Placenta previa is implantation of the placenta over or near the internal os of the cervix. Typically, bright red painless vaginal bleeding occurs during late pregnancy. Diagnosis is by transvaginal or abdominal ultrasonography. Treatment is bed rest for minor vaginal bleeding before 36 wk gestation or, after 36 wk or in refractory cases, immediate delivery, usually by cesarean section.
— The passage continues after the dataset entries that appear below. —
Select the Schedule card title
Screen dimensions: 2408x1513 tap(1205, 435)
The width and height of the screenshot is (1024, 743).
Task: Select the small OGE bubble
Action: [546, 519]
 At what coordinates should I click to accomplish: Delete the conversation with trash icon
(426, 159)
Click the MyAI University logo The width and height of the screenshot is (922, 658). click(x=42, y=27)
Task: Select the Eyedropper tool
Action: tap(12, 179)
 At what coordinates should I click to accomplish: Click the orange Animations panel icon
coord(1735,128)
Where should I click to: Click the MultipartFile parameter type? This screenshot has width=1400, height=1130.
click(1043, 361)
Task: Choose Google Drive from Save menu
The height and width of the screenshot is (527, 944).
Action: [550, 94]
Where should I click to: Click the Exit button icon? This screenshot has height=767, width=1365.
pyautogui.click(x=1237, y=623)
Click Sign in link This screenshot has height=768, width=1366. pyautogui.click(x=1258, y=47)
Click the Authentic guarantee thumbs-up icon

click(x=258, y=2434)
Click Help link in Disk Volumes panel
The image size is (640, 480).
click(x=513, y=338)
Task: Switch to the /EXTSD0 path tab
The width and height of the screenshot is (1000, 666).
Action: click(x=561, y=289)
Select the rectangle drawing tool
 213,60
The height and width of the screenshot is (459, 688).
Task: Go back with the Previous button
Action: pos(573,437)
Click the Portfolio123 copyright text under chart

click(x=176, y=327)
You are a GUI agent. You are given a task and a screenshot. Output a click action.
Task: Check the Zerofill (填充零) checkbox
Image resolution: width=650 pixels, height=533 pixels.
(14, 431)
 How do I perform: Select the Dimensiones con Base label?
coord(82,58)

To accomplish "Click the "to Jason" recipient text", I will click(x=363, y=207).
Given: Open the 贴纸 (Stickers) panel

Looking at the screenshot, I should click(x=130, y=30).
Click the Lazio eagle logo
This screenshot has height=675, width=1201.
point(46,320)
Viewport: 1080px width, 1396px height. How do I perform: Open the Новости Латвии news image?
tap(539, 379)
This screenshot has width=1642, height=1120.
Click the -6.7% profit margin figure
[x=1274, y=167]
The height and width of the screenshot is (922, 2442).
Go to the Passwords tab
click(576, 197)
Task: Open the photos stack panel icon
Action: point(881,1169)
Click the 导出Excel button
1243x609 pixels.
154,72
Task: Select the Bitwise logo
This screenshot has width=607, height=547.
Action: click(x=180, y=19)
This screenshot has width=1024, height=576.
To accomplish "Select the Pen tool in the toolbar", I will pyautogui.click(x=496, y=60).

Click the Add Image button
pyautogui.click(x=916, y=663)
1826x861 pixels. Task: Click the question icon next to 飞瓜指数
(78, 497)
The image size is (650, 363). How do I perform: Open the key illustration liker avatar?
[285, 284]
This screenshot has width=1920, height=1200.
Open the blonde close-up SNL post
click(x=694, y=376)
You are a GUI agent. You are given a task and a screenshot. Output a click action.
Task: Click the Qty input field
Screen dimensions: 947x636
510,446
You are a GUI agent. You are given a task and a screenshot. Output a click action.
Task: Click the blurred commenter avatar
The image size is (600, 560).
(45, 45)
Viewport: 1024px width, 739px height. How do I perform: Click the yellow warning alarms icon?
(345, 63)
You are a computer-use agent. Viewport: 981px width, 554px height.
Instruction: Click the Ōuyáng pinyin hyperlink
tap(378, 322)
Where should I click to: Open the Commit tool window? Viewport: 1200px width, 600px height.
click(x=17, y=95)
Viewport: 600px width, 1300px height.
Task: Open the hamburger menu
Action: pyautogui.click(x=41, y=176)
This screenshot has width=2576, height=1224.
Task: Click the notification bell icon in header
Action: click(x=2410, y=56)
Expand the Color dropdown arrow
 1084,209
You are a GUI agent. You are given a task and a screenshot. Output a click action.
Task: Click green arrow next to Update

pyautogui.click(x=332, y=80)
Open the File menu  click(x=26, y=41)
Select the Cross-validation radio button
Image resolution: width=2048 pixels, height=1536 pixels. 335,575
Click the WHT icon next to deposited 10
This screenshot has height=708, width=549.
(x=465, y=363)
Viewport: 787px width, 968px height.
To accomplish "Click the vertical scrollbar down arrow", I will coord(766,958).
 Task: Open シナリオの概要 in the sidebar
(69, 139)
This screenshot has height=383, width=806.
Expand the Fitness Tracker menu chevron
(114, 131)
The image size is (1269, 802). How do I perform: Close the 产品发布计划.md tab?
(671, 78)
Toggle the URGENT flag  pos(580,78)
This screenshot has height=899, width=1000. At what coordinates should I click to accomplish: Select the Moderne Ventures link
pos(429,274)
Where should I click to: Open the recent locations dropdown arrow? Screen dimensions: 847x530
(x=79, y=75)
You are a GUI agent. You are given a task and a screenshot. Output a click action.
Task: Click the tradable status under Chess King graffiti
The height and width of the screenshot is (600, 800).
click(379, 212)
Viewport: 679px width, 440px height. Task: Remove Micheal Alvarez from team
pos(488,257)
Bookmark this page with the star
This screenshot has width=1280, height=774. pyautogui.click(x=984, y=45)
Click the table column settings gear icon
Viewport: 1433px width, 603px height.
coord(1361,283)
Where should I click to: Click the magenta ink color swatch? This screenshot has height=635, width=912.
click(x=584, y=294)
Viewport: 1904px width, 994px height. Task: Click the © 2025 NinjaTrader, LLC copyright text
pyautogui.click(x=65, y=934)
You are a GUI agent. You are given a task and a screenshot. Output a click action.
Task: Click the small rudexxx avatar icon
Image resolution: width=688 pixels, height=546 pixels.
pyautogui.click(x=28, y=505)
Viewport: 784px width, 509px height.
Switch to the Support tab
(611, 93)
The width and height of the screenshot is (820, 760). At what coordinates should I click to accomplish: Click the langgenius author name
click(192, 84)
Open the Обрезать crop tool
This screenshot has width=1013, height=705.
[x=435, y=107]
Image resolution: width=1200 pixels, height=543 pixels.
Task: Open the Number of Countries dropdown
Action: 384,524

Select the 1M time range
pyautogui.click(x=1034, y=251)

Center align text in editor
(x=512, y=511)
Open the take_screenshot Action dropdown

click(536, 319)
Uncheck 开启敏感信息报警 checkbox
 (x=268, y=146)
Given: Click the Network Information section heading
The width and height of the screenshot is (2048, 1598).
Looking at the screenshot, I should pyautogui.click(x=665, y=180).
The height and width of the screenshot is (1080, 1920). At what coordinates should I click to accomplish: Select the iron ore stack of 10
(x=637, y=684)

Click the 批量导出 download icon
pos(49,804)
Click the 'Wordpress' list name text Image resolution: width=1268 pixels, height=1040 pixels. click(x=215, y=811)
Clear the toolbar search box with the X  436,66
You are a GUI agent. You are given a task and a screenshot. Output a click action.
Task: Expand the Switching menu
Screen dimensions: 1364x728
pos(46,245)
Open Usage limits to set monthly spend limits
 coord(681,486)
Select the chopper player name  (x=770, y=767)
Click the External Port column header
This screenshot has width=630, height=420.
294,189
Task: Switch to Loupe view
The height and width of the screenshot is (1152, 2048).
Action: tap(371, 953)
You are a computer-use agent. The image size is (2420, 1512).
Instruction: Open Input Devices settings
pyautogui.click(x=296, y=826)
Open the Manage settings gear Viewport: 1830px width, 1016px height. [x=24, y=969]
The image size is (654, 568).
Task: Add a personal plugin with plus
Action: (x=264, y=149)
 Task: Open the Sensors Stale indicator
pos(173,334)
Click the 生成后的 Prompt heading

Placenta previa may be total (covering the internal os completely), partial (covering part of the os), or marginal (at the edge of the os), or the placenta may be low-lying (near the os without reaching it). Incidence of placenta previa is 1/200 deliveries. Risk factors include multiparity, prior cesarean delivery, uterine abnormalities that inhibit normal implantation (eg, fibroids), smoking, and multifetal pregnancy. If placenta previa occurs during early pregnancy, it usually resolves by 20 wk as the uterus enlarges. Symptoms, Signs, and Diagnosis Symptoms usually first occur in late pregnancy. Then, sudden, painless vaginal bleeding often begins; the blood may be bright red, and bleeding may be heavy, sometimes resulting in hemorrhagic shock. If placenta previa is present, pelvic examination may increase bleeding, sometimes causing sudden, massive bleeding; thus, if vaginal bleeding occurs after 20 wk, pelvic examination is contraindicated unless placenta previa is first ruled out by ultrasonography. Placenta previa frequently cannot be distinguished from abruptio placentae except by ultrasonography. Transvaginal ultrasonography is an accurate, safe way to diagnose placenta previa. Treatment Treatment of minor vaginal bleeding before about 34 wk is hospitalization, bed rest, and avoidance of sexual intercourse, which can cause bleeding by initiating contractions or causing direct trauma. If bleeding stops, ambulation and usually hospital discharge are allowed. Delivery is indicated if bleeding is heavy, uncontrolled, or both or if fetal lungs are mature, usually at 36 wk. Delivery is almost always by cesarean section, but vaginal delivery may be possible for women with a low-lying placenta if the fetal head effectively compresses the placenta and labor is already advanced or if the pregnancy is < 23 wk and rapid delivery is expected. Hemorrhagic shock is treated (see Shock and Fluid Resuscitation: Prognosis and Treatment).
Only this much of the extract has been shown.